◆ **THE PROBLEM**
In the data below, find the line containing "Click the Status", then set down that line and every later line up to and including the line containing "Instruction: Click the", exactly.

◆ **PROVIDED ENTRIES**
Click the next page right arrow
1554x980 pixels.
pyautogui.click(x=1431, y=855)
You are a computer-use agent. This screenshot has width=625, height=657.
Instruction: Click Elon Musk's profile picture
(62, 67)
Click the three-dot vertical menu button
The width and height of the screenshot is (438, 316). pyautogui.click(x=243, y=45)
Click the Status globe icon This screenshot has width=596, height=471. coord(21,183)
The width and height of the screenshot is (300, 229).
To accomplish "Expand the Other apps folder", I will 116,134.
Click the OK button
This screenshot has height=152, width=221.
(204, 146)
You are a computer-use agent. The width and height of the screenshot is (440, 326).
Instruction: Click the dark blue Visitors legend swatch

...

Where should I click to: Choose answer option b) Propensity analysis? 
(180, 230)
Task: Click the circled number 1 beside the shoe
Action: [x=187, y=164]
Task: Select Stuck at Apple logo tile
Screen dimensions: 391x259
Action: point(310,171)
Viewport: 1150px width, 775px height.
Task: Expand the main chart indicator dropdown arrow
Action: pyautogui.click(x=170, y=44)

◆ **ANSWER SECTION**
Click the Status globe icon This screenshot has width=596, height=471. coord(21,183)
The width and height of the screenshot is (300, 229).
To accomplish "Expand the Other apps folder", I will 116,134.
Click the OK button
This screenshot has height=152, width=221.
(204, 146)
You are a computer-use agent. The width and height of the screenshot is (440, 326).
Instruction: Click the dark blue Visitors legend swatch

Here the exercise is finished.